▶ [Your task] Retype every entry below exactly as it stands.

___ Listed records ___

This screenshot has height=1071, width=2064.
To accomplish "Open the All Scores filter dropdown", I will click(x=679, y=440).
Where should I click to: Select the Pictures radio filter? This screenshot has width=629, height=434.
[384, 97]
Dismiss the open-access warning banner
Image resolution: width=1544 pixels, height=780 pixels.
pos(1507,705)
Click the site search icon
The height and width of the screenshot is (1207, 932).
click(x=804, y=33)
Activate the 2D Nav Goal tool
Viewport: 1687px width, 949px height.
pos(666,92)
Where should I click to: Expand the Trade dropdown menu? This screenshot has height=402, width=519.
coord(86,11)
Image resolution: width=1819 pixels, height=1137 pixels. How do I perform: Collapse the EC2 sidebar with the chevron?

___

▶ [Task response]
This screenshot has height=1071, width=2064.
To accomplish "Open the All Scores filter dropdown", I will click(x=679, y=440).
Where should I click to: Select the Pictures radio filter? This screenshot has width=629, height=434.
[384, 97]
Dismiss the open-access warning banner
Image resolution: width=1544 pixels, height=780 pixels.
pos(1507,705)
Click the site search icon
The height and width of the screenshot is (1207, 932).
click(x=804, y=33)
Activate the 2D Nav Goal tool
Viewport: 1687px width, 949px height.
pos(666,92)
Where should I click to: Expand the Trade dropdown menu? This screenshot has height=402, width=519.
coord(86,11)
Image resolution: width=1819 pixels, height=1137 pixels. How do I perform: Collapse the EC2 sidebar with the chevron?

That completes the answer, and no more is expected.